Expo highlights research talent
A breakthrough in the treatment of chronic rhinosinusitis has won University of Adelaide postgraduate student Dr Alkis Psaltis the major prize at the inaugural Health Sciences Research Expo.
Dr Psaltis was one of 63 post-graduate students from across 15 disciplines of the Faculty of Health Sciences who presented their research findings, both in oral and poster form.
The event, held in Bonython Hall in October, provided postgraduate students with an opportunity to showcase their research and discuss their findings with academic staff, senior researchers and fellow students.
Dr Psaltis, a surgical registrar from the Department of Otolaryngology at the Queen Elizabeth Hospital and a PhD candidate from the School of Medicine, has demonstrated a link between bacterial biofilms and the development of chronic rhinosinusitis (CRS), which affects up to 16% of people in the Western world.
Biofilms are structured organisations of bacteria that attach themselves to a surface and are present in many chronic rhinosinusitis cases.
Dr Psaltis and his colleagues developed a sheep as a model to study the link between biofilms and CRS and, for the first time, a state-of-the-art Confocal Scanning Laser Microscope was used to visualise biofilms on sinus tissue.
"We have just completed a study of human patients, showing that those who have biofilms are more likely to fail both medical and surgical treatments of their chronic rhinosinusitis," Dr Psaltis said.

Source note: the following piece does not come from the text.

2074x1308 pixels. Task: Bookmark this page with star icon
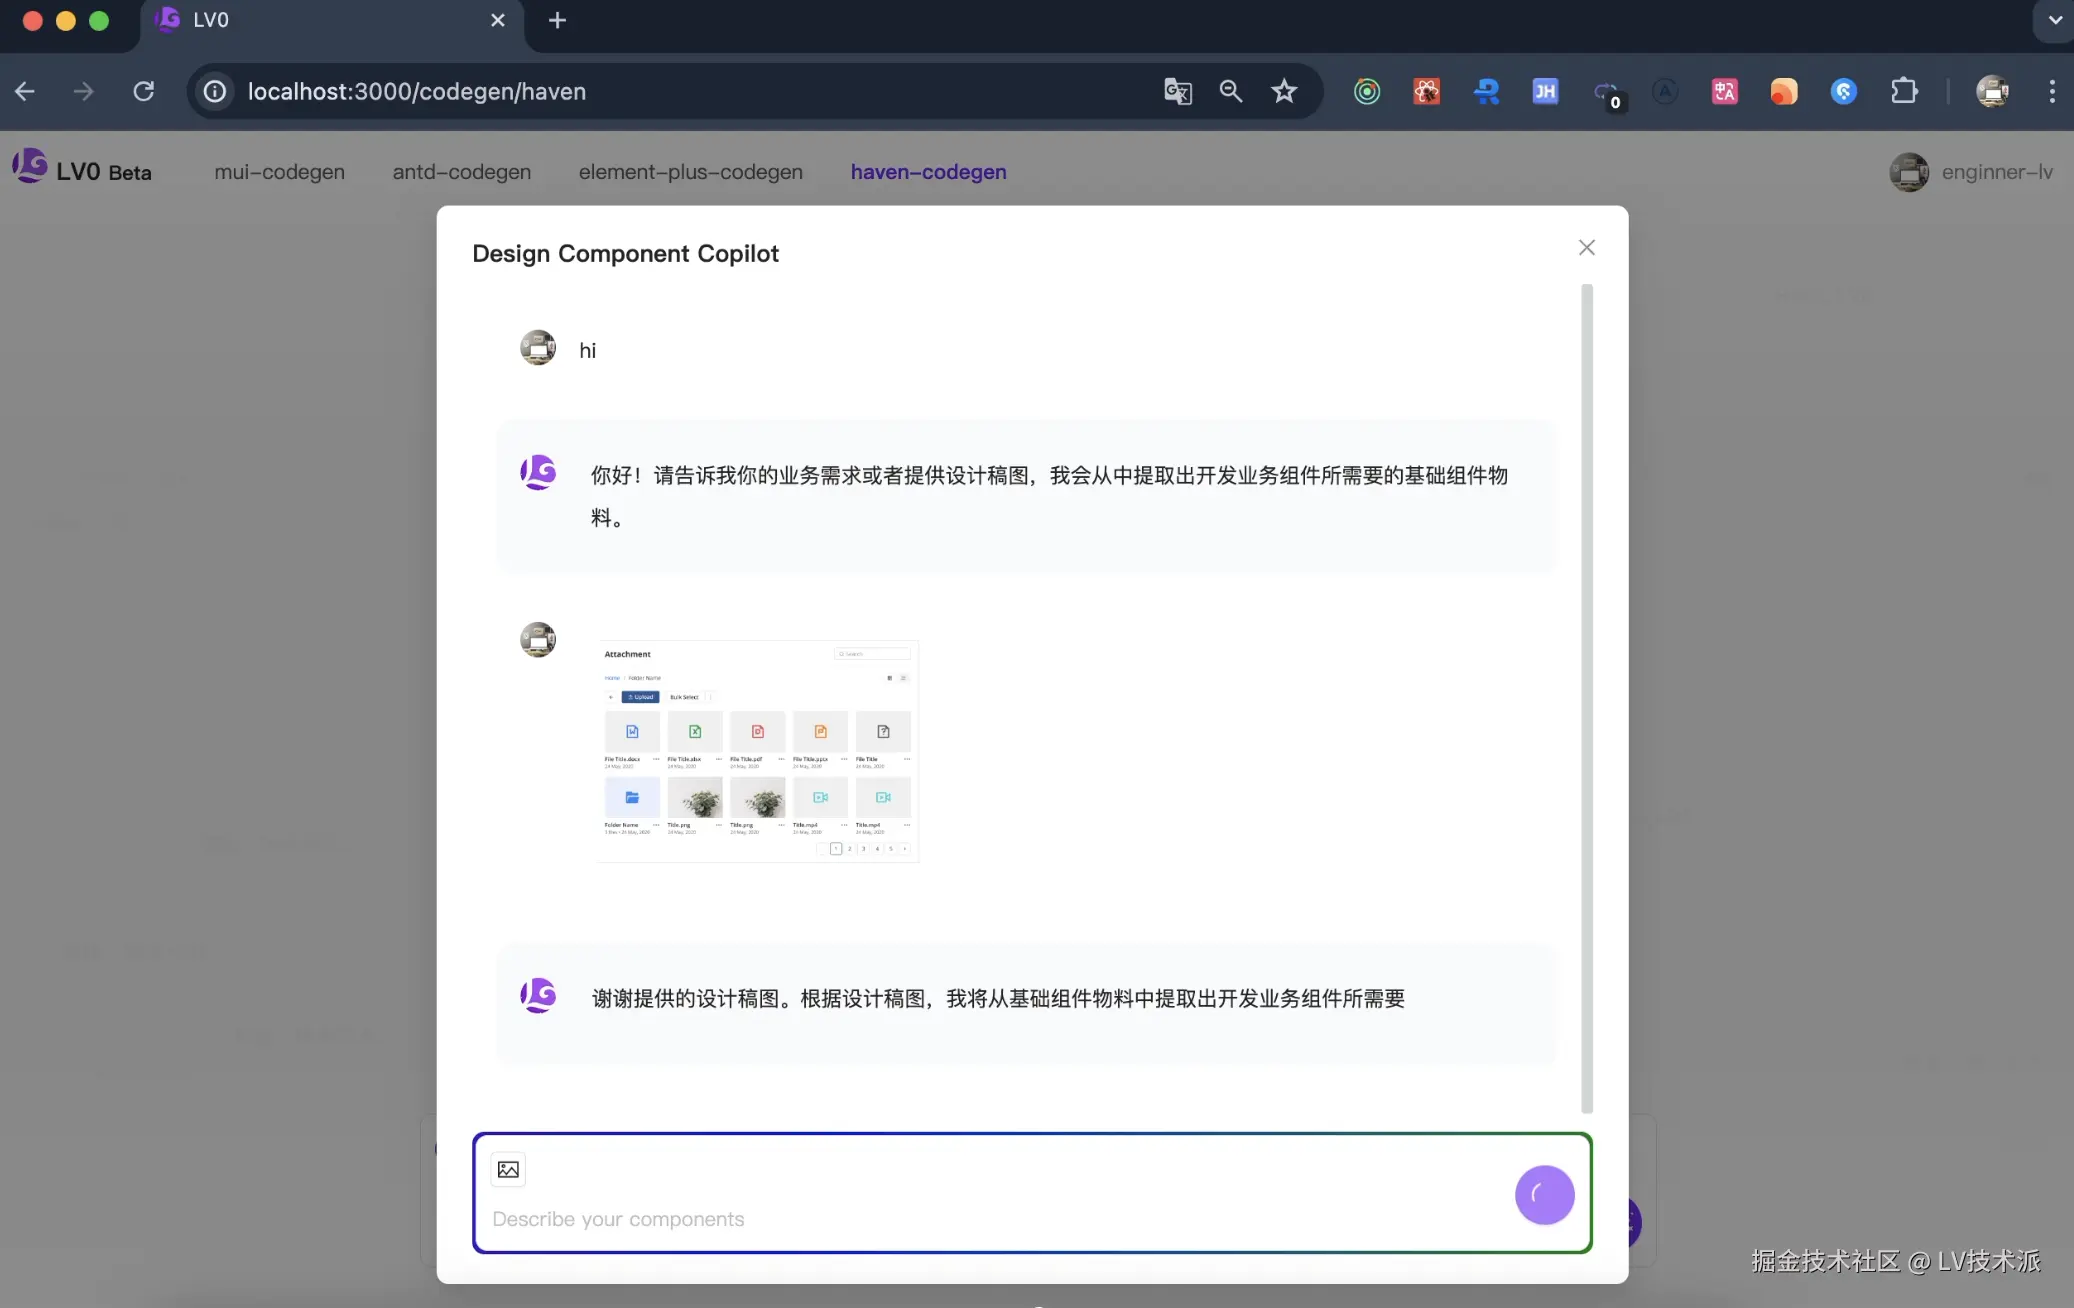pos(1284,92)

"This basically means that if a patient has a biofilm, no matter how good the surgery is, there is a high chance they will relapse and may require further treatment."

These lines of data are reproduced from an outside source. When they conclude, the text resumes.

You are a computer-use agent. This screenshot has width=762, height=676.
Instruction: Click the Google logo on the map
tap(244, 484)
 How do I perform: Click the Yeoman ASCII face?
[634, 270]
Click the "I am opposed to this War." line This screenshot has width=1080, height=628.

Dr Psaltis's team, under the supervision of Professor Peter-John Wormald, a world-leading rhinologist, is currently using the sheep model to evaluate different biofilm treatments.

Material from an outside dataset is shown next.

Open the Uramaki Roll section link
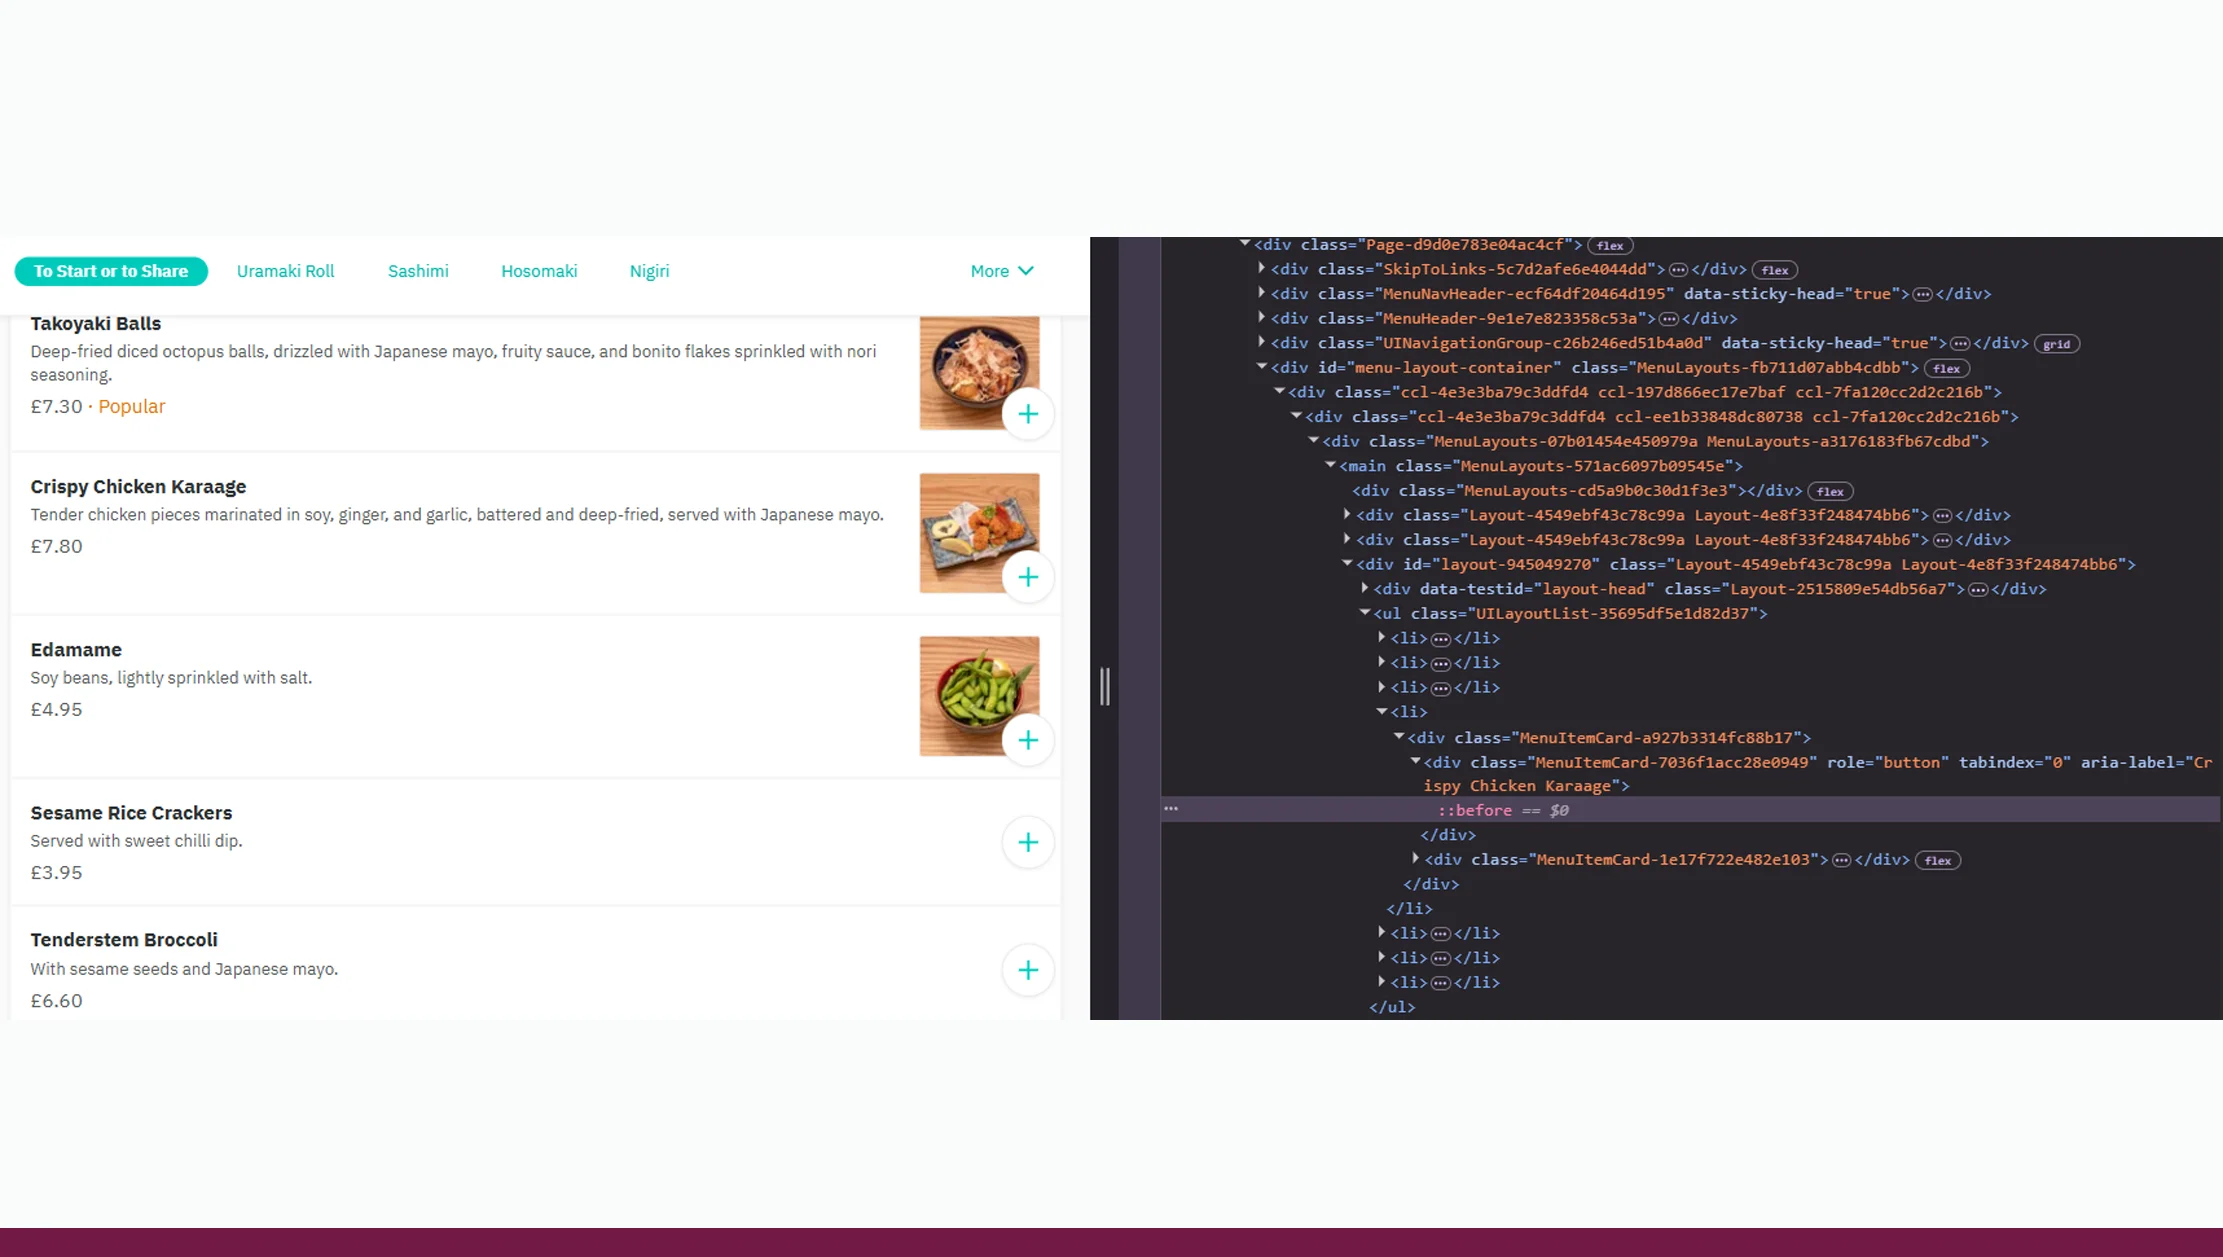The width and height of the screenshot is (2223, 1257). click(286, 271)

Dr Psaltis's research has won nine international and national awards in the past three years, including the Maurice H. Cottle Honour Award from the American Rhinologic Society, the Sir Edward Hughes Memorial Clinical Research Award in surgery from Monash University and the RP Jepson Medal from the Royal Australian College of Surgeons.
As the overall winner, Dr Psaltis received $1500 for best poster and best oral presentation.